# START OF Source passage

Channels

Photo: AP
Prime Minister Benjamin Netanyahu
Photo: AP

Netanyahu vows to annex Jewish settlements in Hebron

PM tells Army Radio if he is reelected in Tuesday, his government will apply Israeli sovereignty to areas in the largest Palestinian city populated with Jewish settlers; remarks come just days after Netanyahu said he'll annex the Jordan Valley

Prime Minister Benjamin Netanyahu says he intends to apply Israeli sovereignty on West Bank settlements in Hebron, the largest Palestinian city, if he is reelected in Tuesday’s election.

 

 

Netanyahu told Army Radio on Monday that he plans to annex "all the settlements" in the West Bank. Israel captured the West Bank and East Jerusalem from Jordan in the 1967 Six-Day War.

 

 

Prime Minister Benjamin Netanyahu (צילום: AP)
Prime Minister Benjamin Netanyahu (צילום: AP)

  

When asked if that included an enclave of several hundred settlers who live in volatile Hebron and Kiryat Arba - located on the outskirts of the Palestinian city - he said: "Of course. They will become a part of Israel."

# END OF Source passage

-- Requirement --
In the news article about Netanyahu and Hebron, from which country did Israel capture the West Bank and East Jerusalem in 1967?

# START OF Extracted material

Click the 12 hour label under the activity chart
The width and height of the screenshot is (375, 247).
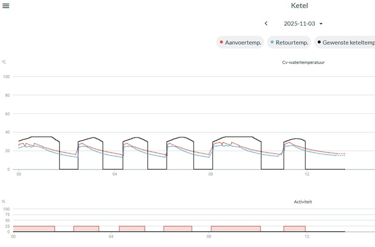[306, 237]
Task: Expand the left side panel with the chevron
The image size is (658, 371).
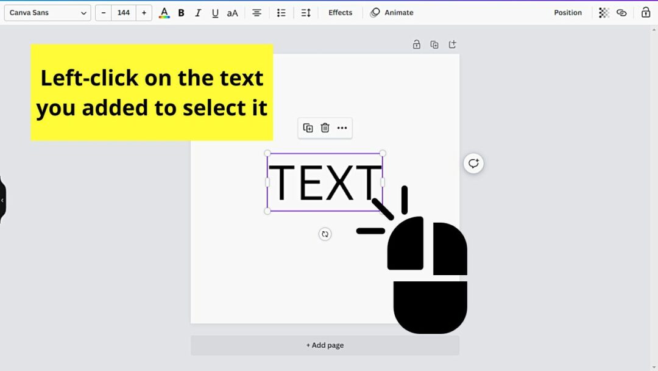Action: click(x=2, y=199)
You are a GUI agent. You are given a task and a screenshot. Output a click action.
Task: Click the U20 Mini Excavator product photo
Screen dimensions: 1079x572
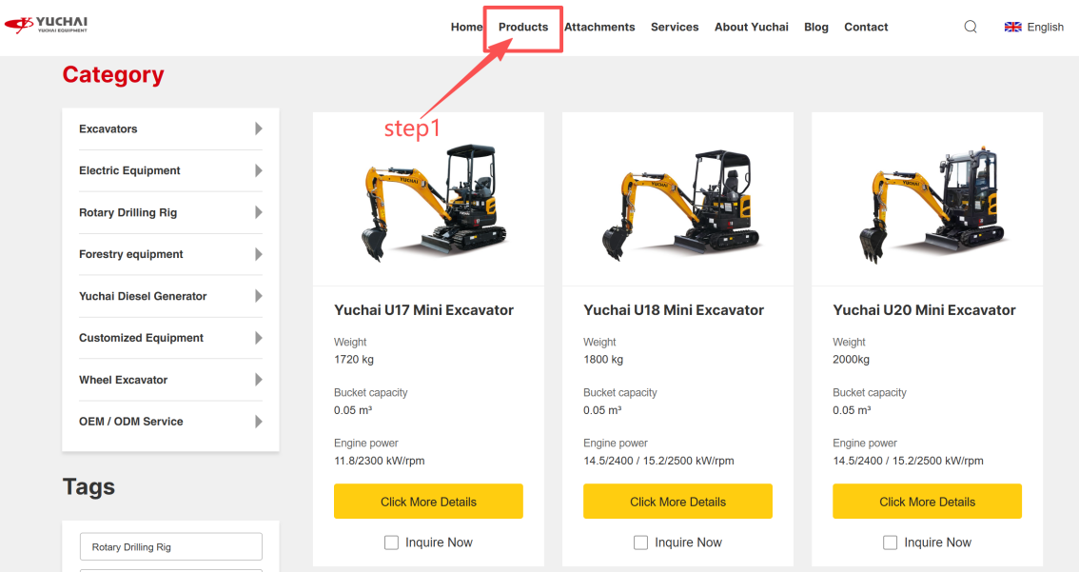(x=927, y=198)
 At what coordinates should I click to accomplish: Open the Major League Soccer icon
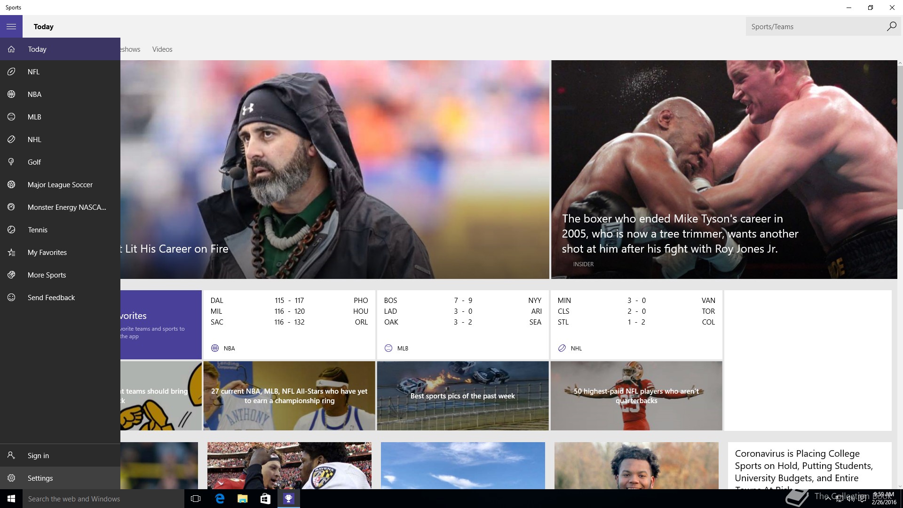[x=11, y=185]
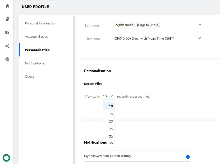Go to the Home icon in sidebar
220x164 pixels.
pos(7,6)
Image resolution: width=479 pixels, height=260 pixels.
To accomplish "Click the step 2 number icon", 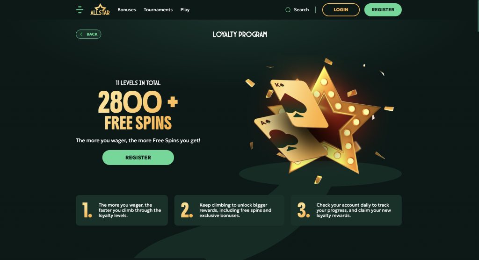I will (187, 210).
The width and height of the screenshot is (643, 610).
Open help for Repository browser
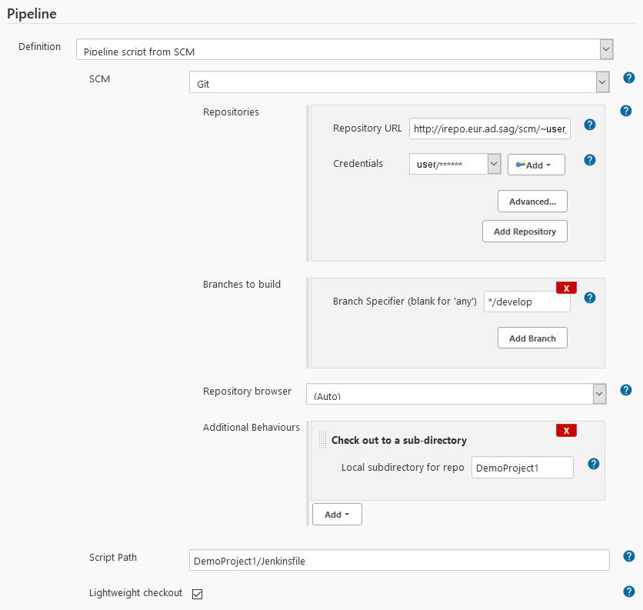(x=625, y=389)
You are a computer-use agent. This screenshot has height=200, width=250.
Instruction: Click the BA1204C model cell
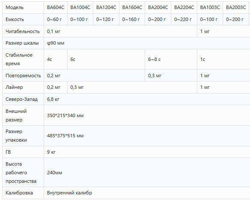[x=106, y=8]
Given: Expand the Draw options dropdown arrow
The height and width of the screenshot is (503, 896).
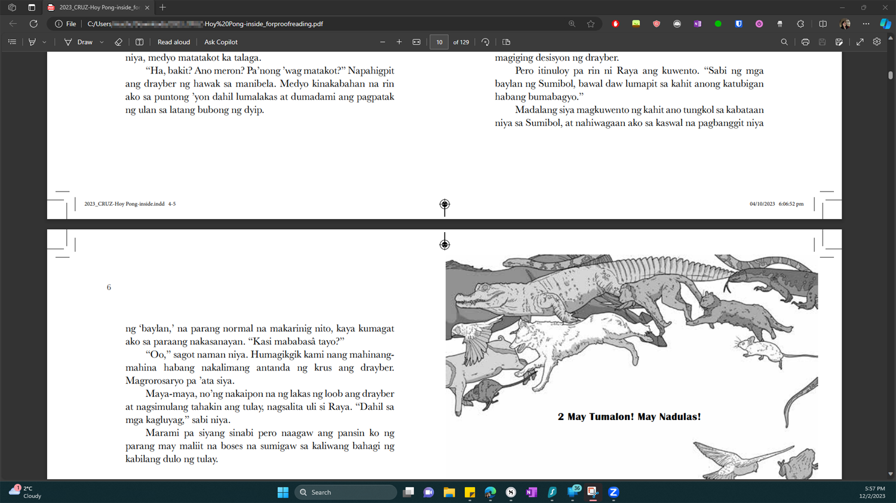Looking at the screenshot, I should (x=102, y=42).
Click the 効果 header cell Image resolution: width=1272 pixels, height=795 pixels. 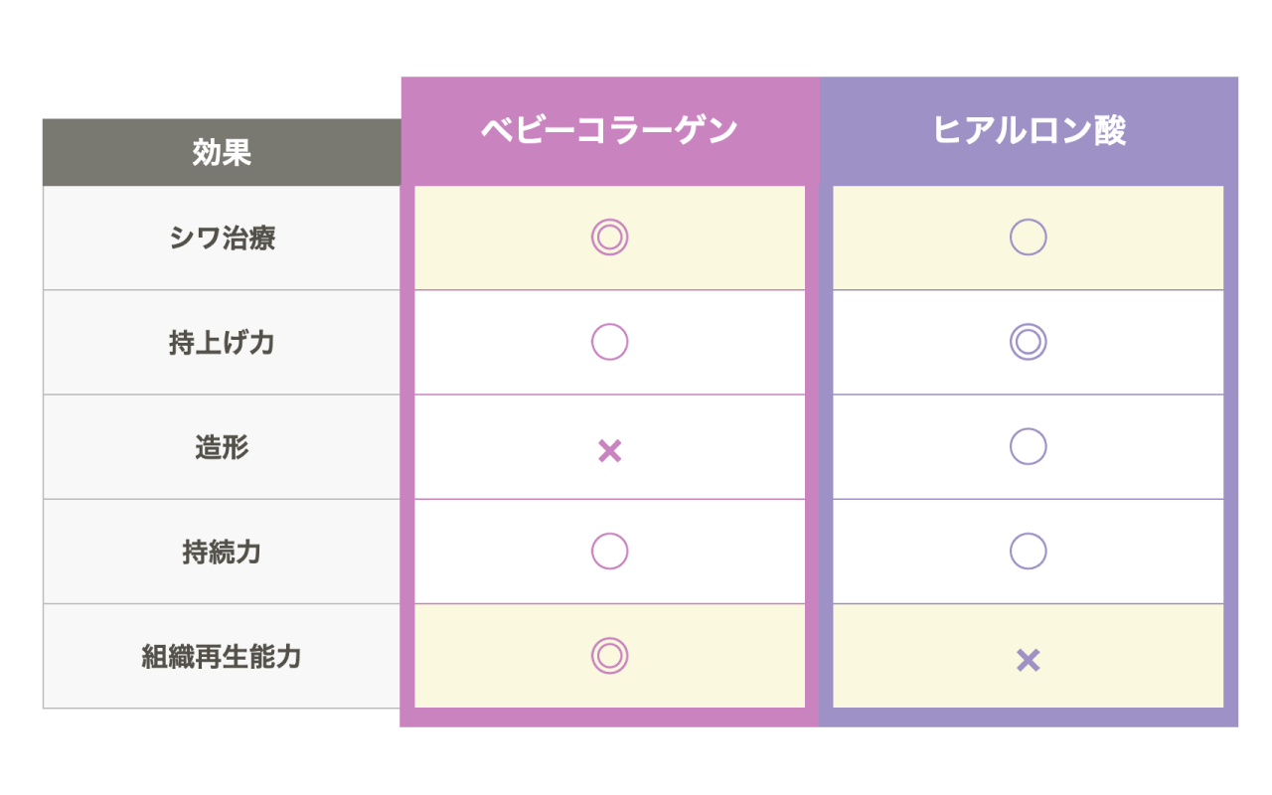point(222,153)
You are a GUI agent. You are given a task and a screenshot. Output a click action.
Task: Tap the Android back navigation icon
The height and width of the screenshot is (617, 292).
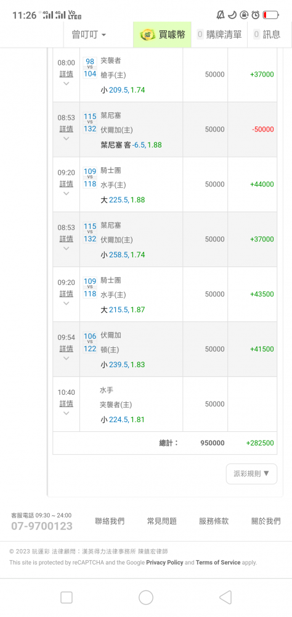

# END OF Extracted material

-- The solution --
Jordan